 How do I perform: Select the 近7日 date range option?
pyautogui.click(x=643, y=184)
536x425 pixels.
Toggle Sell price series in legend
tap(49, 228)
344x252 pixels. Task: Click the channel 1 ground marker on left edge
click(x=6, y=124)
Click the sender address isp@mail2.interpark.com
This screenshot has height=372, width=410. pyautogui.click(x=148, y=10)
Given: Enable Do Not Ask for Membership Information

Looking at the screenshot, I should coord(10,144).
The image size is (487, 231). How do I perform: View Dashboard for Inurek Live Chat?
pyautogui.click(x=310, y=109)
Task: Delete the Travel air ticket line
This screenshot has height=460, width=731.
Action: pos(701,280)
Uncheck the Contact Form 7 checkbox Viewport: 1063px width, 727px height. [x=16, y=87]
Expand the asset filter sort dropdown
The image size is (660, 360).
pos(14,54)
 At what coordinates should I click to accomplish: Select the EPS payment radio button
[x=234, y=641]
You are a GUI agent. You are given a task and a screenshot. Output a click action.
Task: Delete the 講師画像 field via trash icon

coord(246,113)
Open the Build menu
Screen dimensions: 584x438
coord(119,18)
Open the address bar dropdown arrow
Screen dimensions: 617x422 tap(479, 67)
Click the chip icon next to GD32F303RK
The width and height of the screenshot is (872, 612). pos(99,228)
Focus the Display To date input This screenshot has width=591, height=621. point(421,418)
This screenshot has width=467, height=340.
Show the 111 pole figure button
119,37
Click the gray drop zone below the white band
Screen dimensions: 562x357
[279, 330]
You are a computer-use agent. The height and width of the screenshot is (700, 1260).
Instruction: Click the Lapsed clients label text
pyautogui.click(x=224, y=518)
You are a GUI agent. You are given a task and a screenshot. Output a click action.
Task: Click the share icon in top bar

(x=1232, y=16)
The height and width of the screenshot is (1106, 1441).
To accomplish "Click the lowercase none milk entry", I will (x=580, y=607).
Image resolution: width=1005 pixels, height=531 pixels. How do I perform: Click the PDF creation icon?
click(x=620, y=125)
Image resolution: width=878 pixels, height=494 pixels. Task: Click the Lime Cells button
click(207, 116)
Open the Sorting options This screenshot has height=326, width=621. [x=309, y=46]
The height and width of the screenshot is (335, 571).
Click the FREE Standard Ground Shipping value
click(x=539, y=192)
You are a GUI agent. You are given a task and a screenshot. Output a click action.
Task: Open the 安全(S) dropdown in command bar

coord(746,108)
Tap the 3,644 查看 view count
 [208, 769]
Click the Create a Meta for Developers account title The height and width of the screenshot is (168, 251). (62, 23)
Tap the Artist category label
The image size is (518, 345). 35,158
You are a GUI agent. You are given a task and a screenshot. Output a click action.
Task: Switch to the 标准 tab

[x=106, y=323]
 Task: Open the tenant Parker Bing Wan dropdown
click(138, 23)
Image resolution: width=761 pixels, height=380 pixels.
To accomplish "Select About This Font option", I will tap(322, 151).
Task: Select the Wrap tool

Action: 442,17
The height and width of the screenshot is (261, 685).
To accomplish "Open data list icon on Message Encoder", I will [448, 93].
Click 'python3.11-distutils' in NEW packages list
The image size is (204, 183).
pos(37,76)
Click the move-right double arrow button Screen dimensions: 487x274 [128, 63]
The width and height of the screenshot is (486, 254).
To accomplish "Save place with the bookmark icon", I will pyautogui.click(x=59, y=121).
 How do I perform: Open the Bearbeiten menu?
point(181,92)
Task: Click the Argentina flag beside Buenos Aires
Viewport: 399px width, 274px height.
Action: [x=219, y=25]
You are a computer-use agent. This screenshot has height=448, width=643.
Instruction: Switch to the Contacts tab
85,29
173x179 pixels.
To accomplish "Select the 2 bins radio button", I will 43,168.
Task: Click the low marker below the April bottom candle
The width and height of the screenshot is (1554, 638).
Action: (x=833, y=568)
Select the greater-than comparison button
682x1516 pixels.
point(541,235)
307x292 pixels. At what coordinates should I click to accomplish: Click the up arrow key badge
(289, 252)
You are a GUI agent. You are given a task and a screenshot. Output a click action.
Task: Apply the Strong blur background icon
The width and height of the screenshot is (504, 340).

- - - -

> **Exercise directions**
Could you report how many lines of the entries include the word "computer"? Only the number is needed.

> **Task solution**
2